The charity The Friends of the City Churches (FCC) is celebrating the 20th anniversary of its rebirth. The catalyst was the controversial Templeman report of 1994, which proposed closing 27 Anglican City of London churches to leave only 12 active. The then Bishop of London, Dr David Hope, announced that he ‘fully intended to implement’ the proposals, but conservationists reacted with fury. SAVE Britain’s Heritage described the idea of ‘mothballing’ churches, including several by Wren, such as St Stephen Walbrook and St Martinwithin- Ludgate, as ‘callous’ and demanded all the churches be retained intact and be kept open to the public.
The FCC, which was set up after the Second World War, was then under the auspices of Friends of Friendless Churches, but had faded into obscurity until stirred into action by SAVE. Now, following the FCC’s resuscitation and a vigorous campaign, 42 places of worship within the Square Mile are open and, according to rough figures from the Archdeacon of London’s office, offering 300-350 services a week. Fittingly, as the area continues to recover some of its bygone residential allure, the buildings are treasured as parts of local heritage. The FCC is flourishing, with more than 1,200 members. The chairman, Oliver Leigh-Wood, describes the City’s churches now as ‘teaming with bright young things’ learning about Christianity across a variety of denominations, from Anglo-Catholics and Evangelicals to Russian-speaking Anglicans.

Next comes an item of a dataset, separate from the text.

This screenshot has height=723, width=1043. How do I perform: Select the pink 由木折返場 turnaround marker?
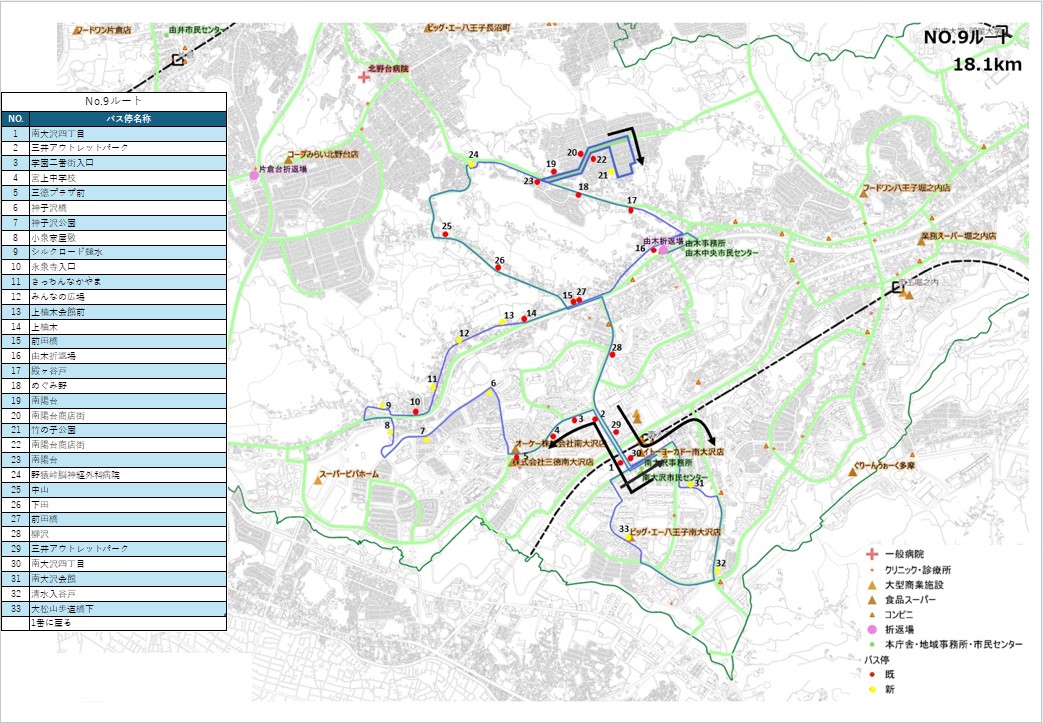pos(663,249)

‘Depending on your point of view, you may not entirely approve of the way they are going about it, but the current Bishop’s [Richard Chartres] stand is that, as long as they are all worshipping Christ, it’s fine,’ he says. Mr Leigh-Wood eschews triumphalism, however. ‘Templeman was simply the most recent report confronting the fact that the City has a very large number of churches concentrated in a small space. But to close down a Grade-I building that needs regular attention and upkeep is just about the worst thing you could do and it made the architectural conservationists very angry.’
The FCC, which has no direct involvement in ecclesiastical direction, provides more than 100 ‘watchers’, or sitters, at 16 churches, so that they remain open to visitors at regular hours; it makes small grants for repairs to clocks, bells and vestments and produces event listings plus a pocket-sized visitor’s guide. However, Mr Leigh-Wood believes the FCC’s finest accomplishment has been in helping to reverse the conception that these churches are somehow ‘hidden treasures’. He points out: ‘No, they are there on the street, open to the public. It is just a matter of consulting the relevant website to find out when they are open.’
The charity’s profile has been boosted by the relocation 12 months ago of its headquarters to St Mary Abchurch, EC4 (above), in a cobbled yard between Cannon Street and King William Street. It’s a guild church, so named because it no longer has its own parish and, thus, little income, despite its attractive Wren interior, painted dome and outstanding Grinling Gibbons reredos.
The move has been of mutual benefit. ‘The Bishop just wanted someone to go in there and love it,’ explains Mr Leigh-Wood. ‘We’ve repainted it, cleaned it up and done basic repairs. It’s given us a public face-we’re no longer lurking in a basement somewhere, we’re running a church and the door is always open.’